Stored data:

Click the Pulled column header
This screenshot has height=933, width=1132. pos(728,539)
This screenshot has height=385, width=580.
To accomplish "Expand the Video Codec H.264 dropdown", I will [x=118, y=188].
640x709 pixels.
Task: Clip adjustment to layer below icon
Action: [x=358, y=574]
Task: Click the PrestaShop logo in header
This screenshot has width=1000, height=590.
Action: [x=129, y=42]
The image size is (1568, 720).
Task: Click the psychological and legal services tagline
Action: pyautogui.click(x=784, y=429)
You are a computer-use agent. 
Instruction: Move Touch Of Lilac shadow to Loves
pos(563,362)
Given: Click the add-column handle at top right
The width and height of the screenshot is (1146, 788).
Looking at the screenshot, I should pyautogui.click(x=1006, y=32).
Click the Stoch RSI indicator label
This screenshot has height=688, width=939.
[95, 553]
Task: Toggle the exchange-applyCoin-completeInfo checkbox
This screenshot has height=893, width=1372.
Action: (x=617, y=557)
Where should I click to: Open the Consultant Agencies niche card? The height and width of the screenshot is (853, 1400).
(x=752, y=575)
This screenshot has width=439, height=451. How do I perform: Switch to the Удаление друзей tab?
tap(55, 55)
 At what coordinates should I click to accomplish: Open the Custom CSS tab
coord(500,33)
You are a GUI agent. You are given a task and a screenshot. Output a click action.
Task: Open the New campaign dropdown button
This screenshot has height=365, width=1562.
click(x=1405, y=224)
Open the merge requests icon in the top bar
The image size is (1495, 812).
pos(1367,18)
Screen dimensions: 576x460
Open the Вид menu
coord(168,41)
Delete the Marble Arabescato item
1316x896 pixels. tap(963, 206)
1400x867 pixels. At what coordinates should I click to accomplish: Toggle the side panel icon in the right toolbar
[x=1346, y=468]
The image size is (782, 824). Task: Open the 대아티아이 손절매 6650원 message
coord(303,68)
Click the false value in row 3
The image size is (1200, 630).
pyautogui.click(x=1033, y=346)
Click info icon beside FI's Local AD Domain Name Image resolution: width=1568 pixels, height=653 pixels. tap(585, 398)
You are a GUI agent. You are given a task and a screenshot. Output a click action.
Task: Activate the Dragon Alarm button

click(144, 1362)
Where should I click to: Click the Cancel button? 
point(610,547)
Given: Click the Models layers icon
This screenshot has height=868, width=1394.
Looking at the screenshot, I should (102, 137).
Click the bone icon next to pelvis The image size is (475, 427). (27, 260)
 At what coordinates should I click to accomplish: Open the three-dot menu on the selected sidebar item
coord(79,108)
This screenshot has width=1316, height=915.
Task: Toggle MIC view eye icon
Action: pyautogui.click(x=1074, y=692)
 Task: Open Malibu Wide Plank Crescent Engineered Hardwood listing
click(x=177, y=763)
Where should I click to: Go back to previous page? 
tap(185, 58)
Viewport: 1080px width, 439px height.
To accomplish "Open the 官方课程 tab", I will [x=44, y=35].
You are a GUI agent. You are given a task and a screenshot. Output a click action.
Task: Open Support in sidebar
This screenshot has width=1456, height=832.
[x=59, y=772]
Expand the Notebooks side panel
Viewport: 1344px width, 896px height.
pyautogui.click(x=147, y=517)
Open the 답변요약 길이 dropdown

● **Job**:
How many lines of the data above contain the string "column"? Case counts. Reply with only the number.

● **Correct response**:
2